L'étatisme a ruiné l'État et la société. Au lieu de faire travailler chacun pour ses proches en travaillant pour tout le monde (l'individu pour le village, le village pour la région, la région pour le pays), il a fait travailler chacun pour tous (les abstractions d'État et de marché). Au lieu de leur apprendre à travailler, il a inspiré le revenu à vie pour tout le monde qui se met à son école. L'étatisme est le résultat de la transplantation d'un État d'origine monarchique (le roi et ses sujets) dans une société qui en ignorait le système. Il consiste en un effort d'organiser la société par le haut, sans en avoir vraiment l'autorité, les mécanismes.
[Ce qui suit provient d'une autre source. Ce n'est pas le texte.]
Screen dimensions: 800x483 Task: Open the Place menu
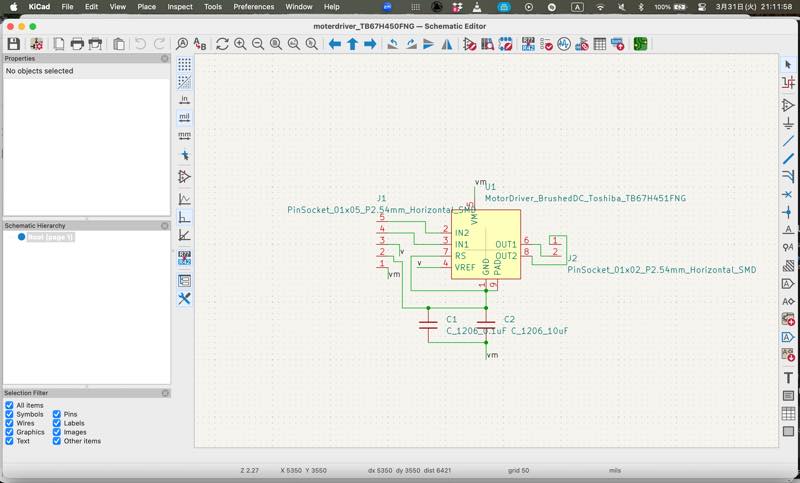coord(146,7)
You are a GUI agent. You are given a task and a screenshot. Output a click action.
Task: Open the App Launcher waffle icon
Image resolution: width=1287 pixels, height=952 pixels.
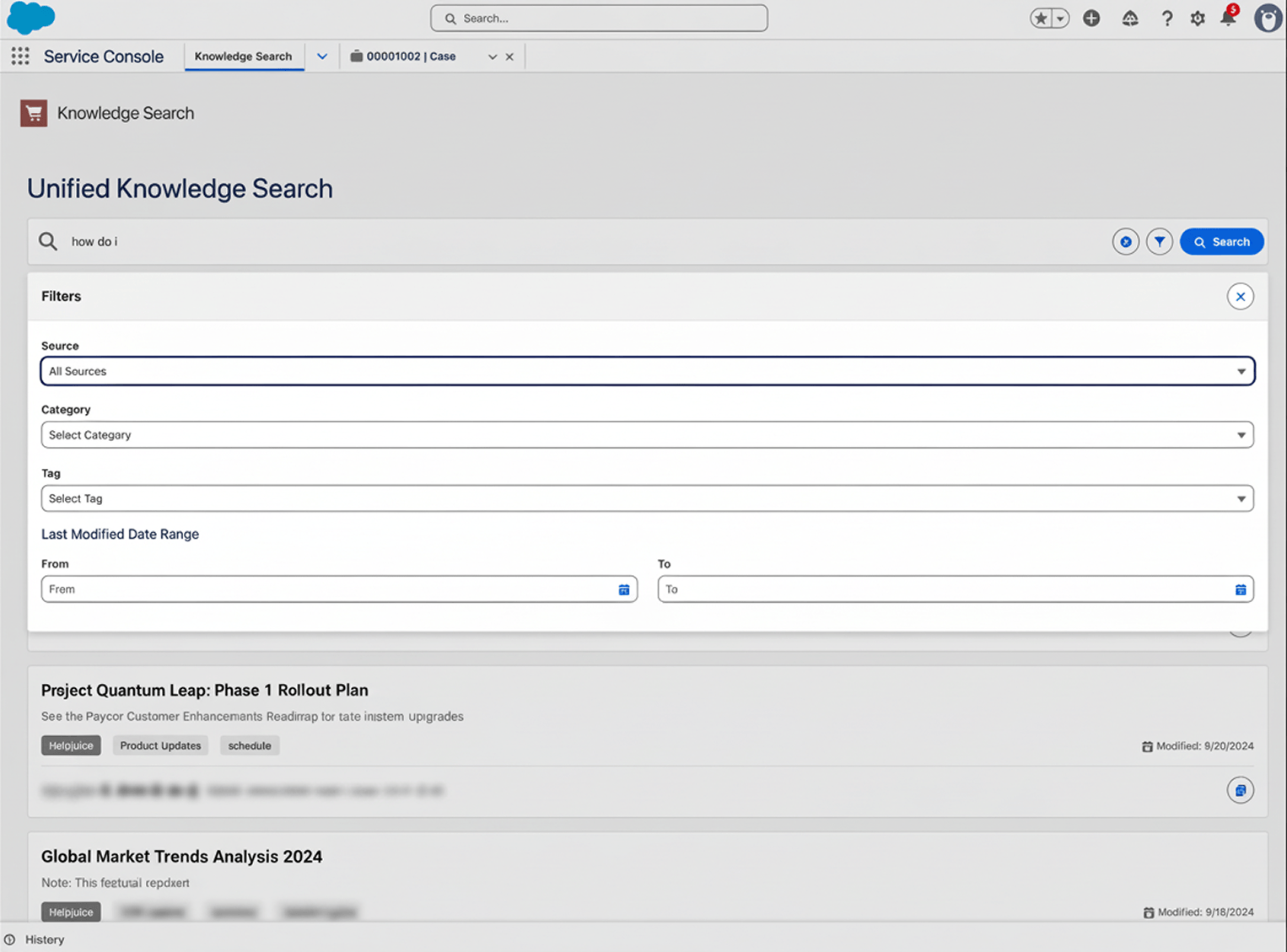(19, 56)
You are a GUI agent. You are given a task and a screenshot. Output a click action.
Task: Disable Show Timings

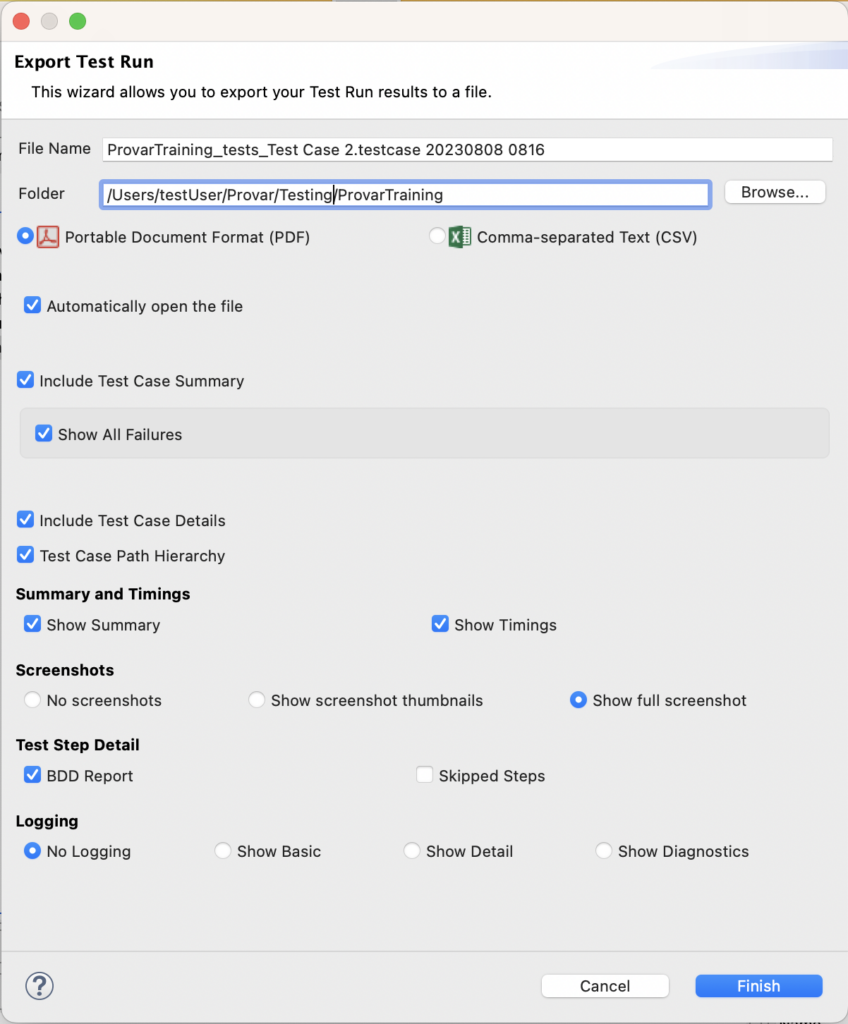tap(440, 624)
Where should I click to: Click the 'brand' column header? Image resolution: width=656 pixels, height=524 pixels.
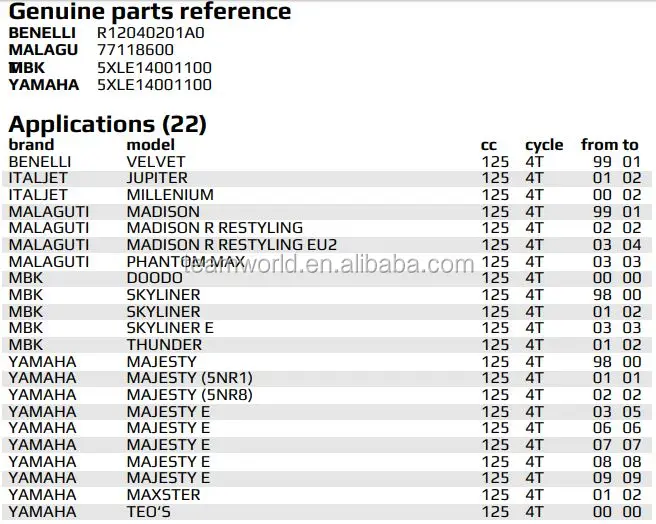point(31,144)
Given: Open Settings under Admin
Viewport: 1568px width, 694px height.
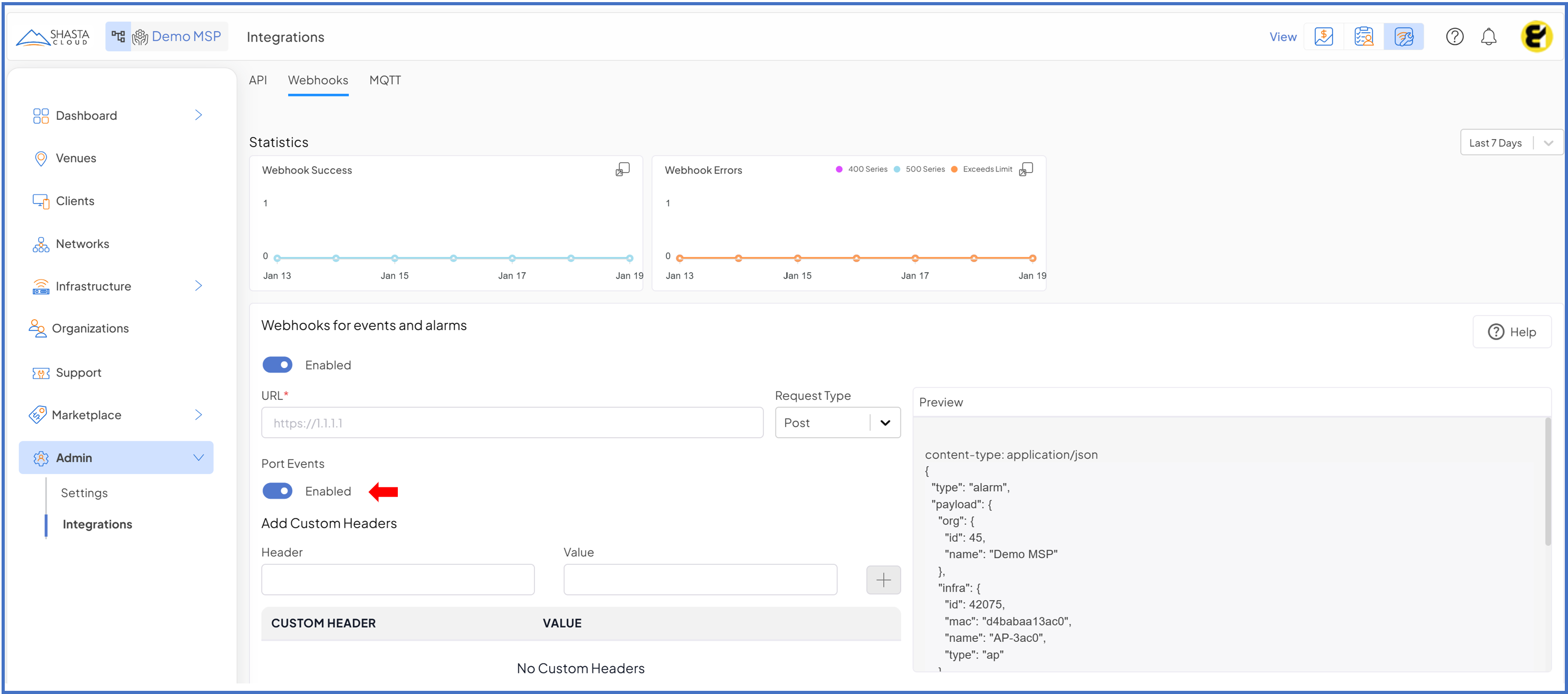Looking at the screenshot, I should (x=84, y=493).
Quel sens peut alors avoir la vie ? Celui du pouvoir d'achat immédiat ? Il a eu celui du pouvoir d'achat du pétrole. Le pouvoir d'acheter n'est qu'une partie du pouvoir de commander aux choses et aux personnes. Nous ne sommes plus capables de tenir une assemblée convenablement. Nous fuyons les assemblées. Quand elles sont institutionnalisées, elles sont perverties. Sur quelle confiance sont établies nos autorités ? Nous ne sommes plus capables d'aligner nos intérêts, de former des intérêts collectifs.
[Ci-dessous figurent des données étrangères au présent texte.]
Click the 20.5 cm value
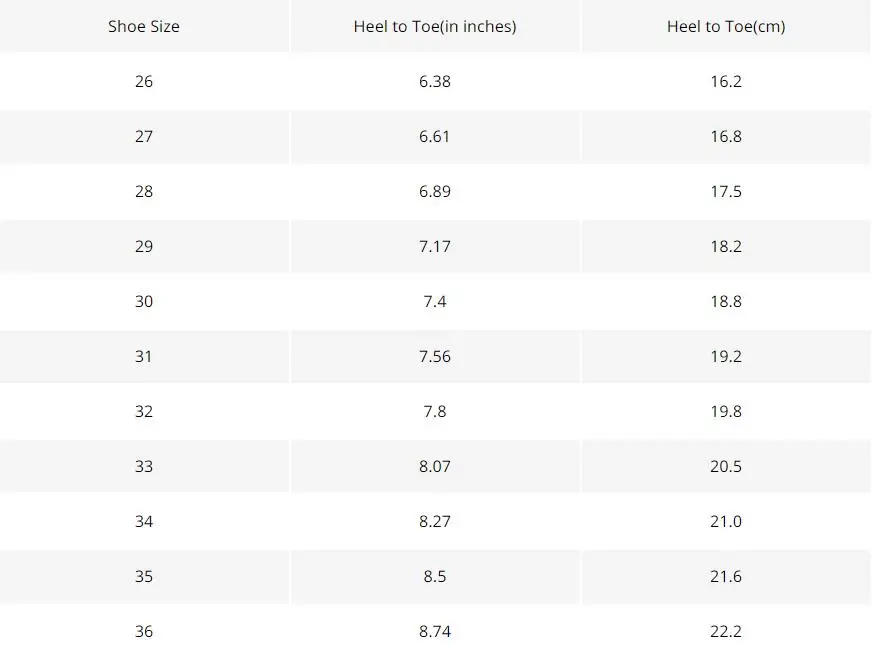The image size is (872, 655). [726, 467]
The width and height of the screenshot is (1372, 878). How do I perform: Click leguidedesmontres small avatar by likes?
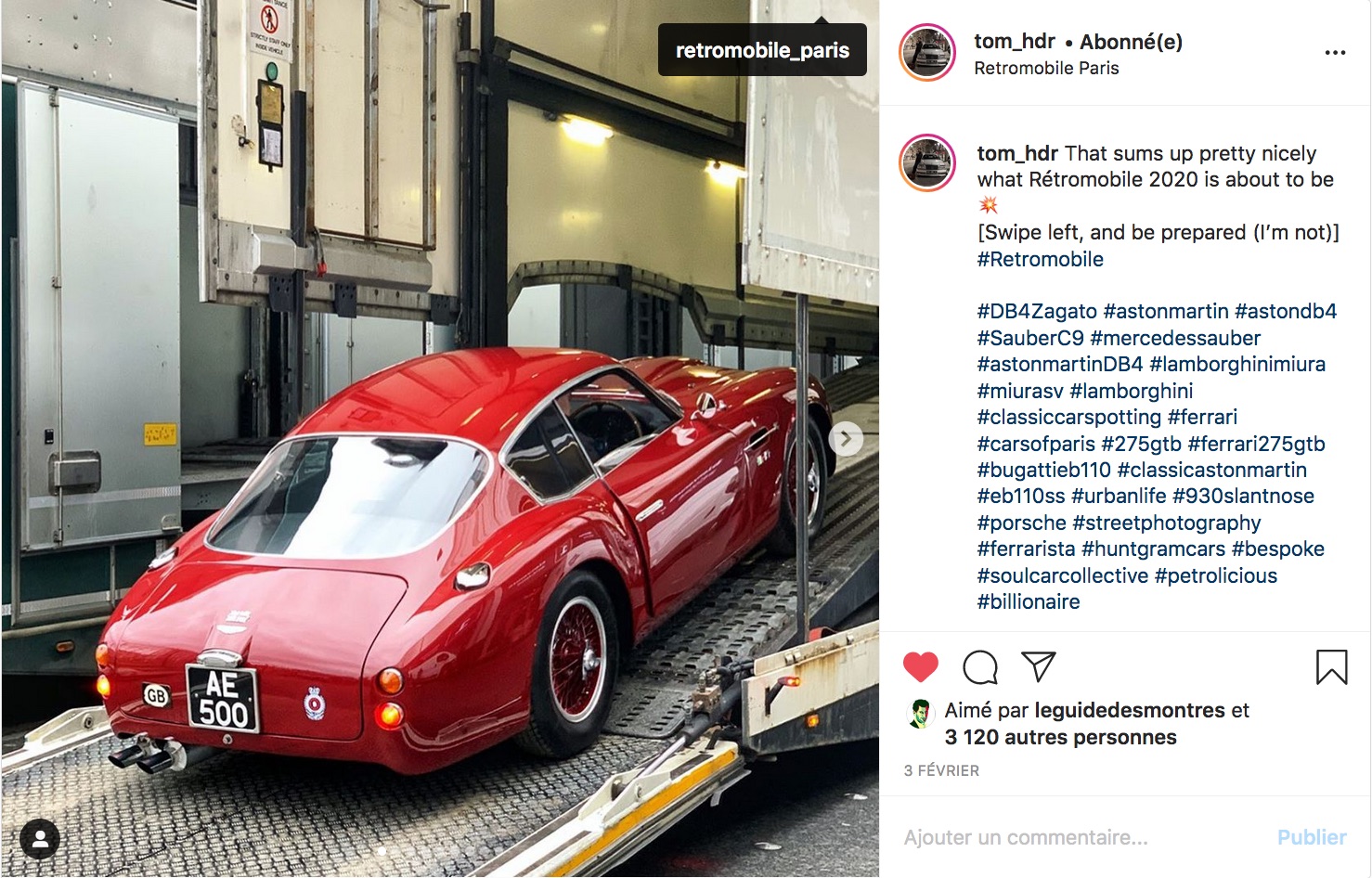coord(920,713)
La croyance intéressée dans la « gratuité » a ruiné les États et les sociétés. Car rien n'est gratuit, l'entraide sociale, telle la « twiza » en Kabylie, qui caractérisait la société précoloniale n'était pas gratuite, le don présumait le contre-don qui tous les deux présupposaient la confiance. Rien n'est gratuit, tout est crédit. Jusqu'aux dons du Ciel et de la Terre. Nous avons rompu nos liens de confiance sans avoir fondé un état de droit. Celui-ci suppose une généralisation des liens contractuels que nous nous sommes pas donnés. Nous avons ruiné nos interdépendances au lieu de les approfondir et de les élargir. Car produire pour le monde exige des collectifs jaloux de leurs performances. Les équipes qu'il s'agit de monter aujourd'hui pour prendre place dans le monde ne peuvent être montées avec une collection d'individus qui ne peut pas faire corps. La volonté collective n'est pas la somme de volontés individuelles, mais le résultat d'une confiance qui conforte la possibilité d'un alignement des volontés sur des objectifs congruents, produisant alors un ordre de production et de répartition performant. Étant entendu que la confiance ne reconnait d'autorité que celle que l'expérience valide. Les temps difficiles qui arrivent promettent des catastrophes, mais aussi une conjoncture favorable à l'émergence de nouveaux héros. Pour le moment, nous ne disposons que de ceux que nous a offerts la résistance au colonialisme. Fasse Dieu qu'un nouveau temps des héros parvienne.
Notes
[1] Cette expression a pris une tournure péjorative, elle devrait pourtant dire que nous fonctionnons avec des comptes qui ont été épurés.
[2] Le piège du revenu intermédiaire (anglais : Middle income trap) désigne le développement économique d'un pays qui atteint un certain revenu, mais reste coincé à ce niveau, sans parvenir à augmenter ce revenu.
par Derguini Arezki*Enseignant chercheur en retraite, Faculté des Sciences économiques, Université Ferhat Abbas Sétif - Ancien député du Front des Forces Socialistes (2012-2017), Béjaia.